━━━ TEXT PROVIDED ━━━

Sunday, July 3, 2011

Shock Corridor

Just how far will one person go to win the Pulitzer Prize?

Journalist Johnny Barrett (Peter Breck) discovers an unsolved murder case and decides to engage in some psychological detective work of his own in order to bring the deceptive culprit to justice. After convincing a psychiatrist that he lacks sanity, his information hunt begins in a state mental hospital where three perennial residents witnessed the crime in question. Challenging his reason as he acclimatizes himself to life in the Shock Corridor, he discovers that when his clandestine lucidity is synthesized with a particular brand of patient curiosity, he can bring his troubled co-denizens back from the brink for long enough to unravel their valuable references. But his search is tempered by a mischievous and seductive mental quid pro quo that subtly reveals its malevolent intensity as he comes closer and closer to delineating the subject of his desire.

Through the passage of time.

━━━

== BRIEF 1 ==
According to the Shock Corridor synopsis, where does Johnny Barrett's search for information begin?
== BRIEF 2 ==
Using the Shock Corridor synopsis, explain why Johnny Barrett's information hunt takes place in a state mental hospital.
Answer from the Shock Corridor synopsis alone.

━━━ SOURCE DATA ━━━

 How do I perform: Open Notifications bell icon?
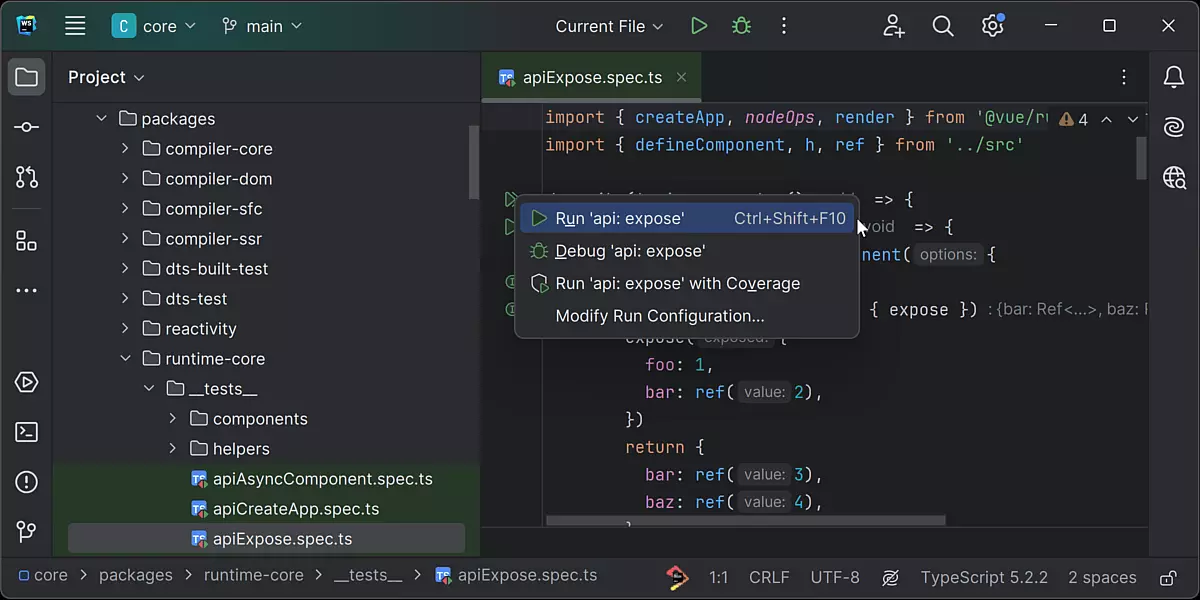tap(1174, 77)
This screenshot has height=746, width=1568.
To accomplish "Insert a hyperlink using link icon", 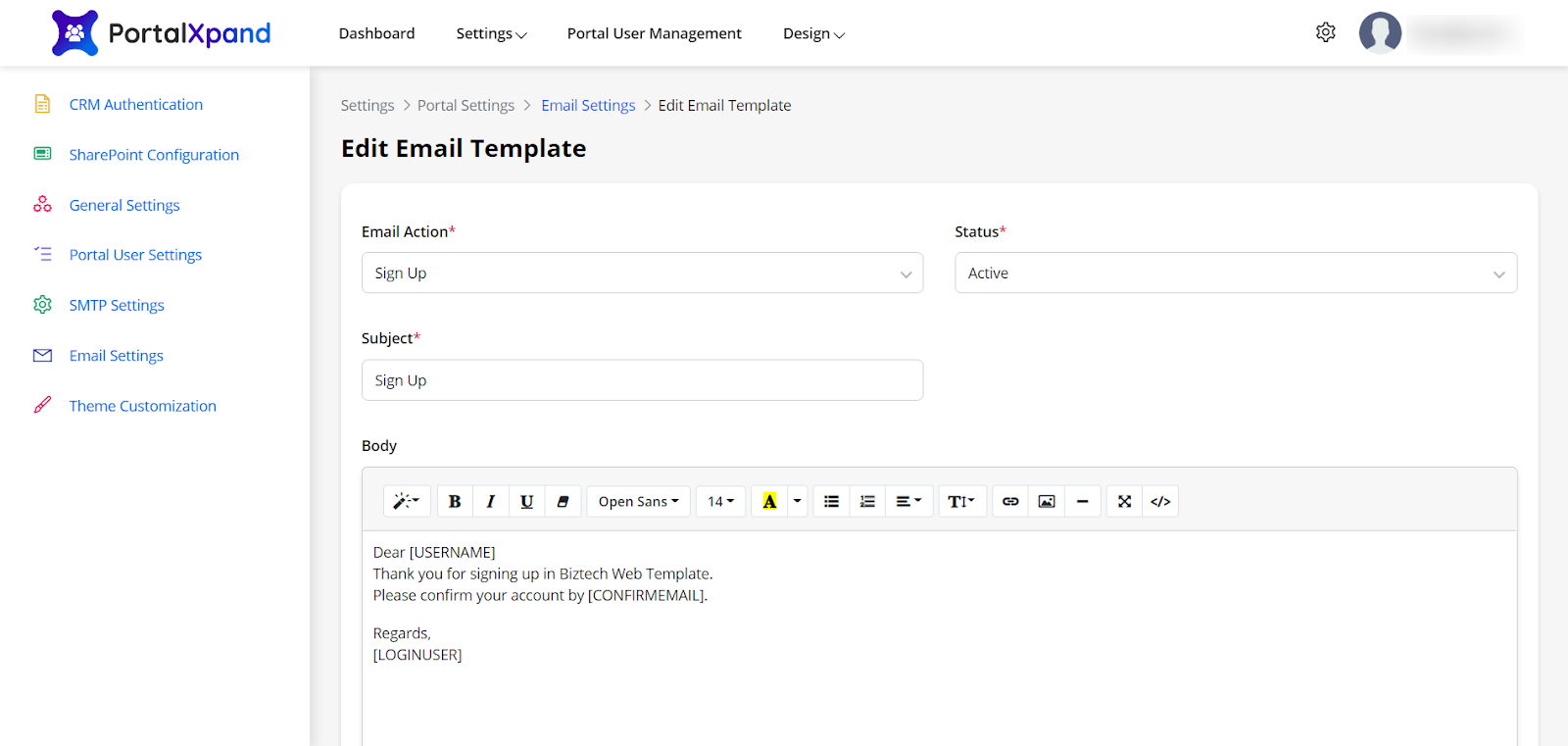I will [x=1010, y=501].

━━━
━━━ SOURCE DATA ━━━

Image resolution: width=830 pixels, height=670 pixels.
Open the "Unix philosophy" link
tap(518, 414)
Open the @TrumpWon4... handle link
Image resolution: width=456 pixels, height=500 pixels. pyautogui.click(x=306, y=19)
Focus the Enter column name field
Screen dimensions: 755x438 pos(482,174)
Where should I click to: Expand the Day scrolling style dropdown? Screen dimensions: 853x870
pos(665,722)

━━━

== ANSWER SECTION 1 ==
It begins in a state mental hospital.

== ANSWER SECTION 2 ==
Three perennial residents of that hospital witnessed the murder he wants to solve. He begins his search there after convincing a psychiatrist that he lacks sanity.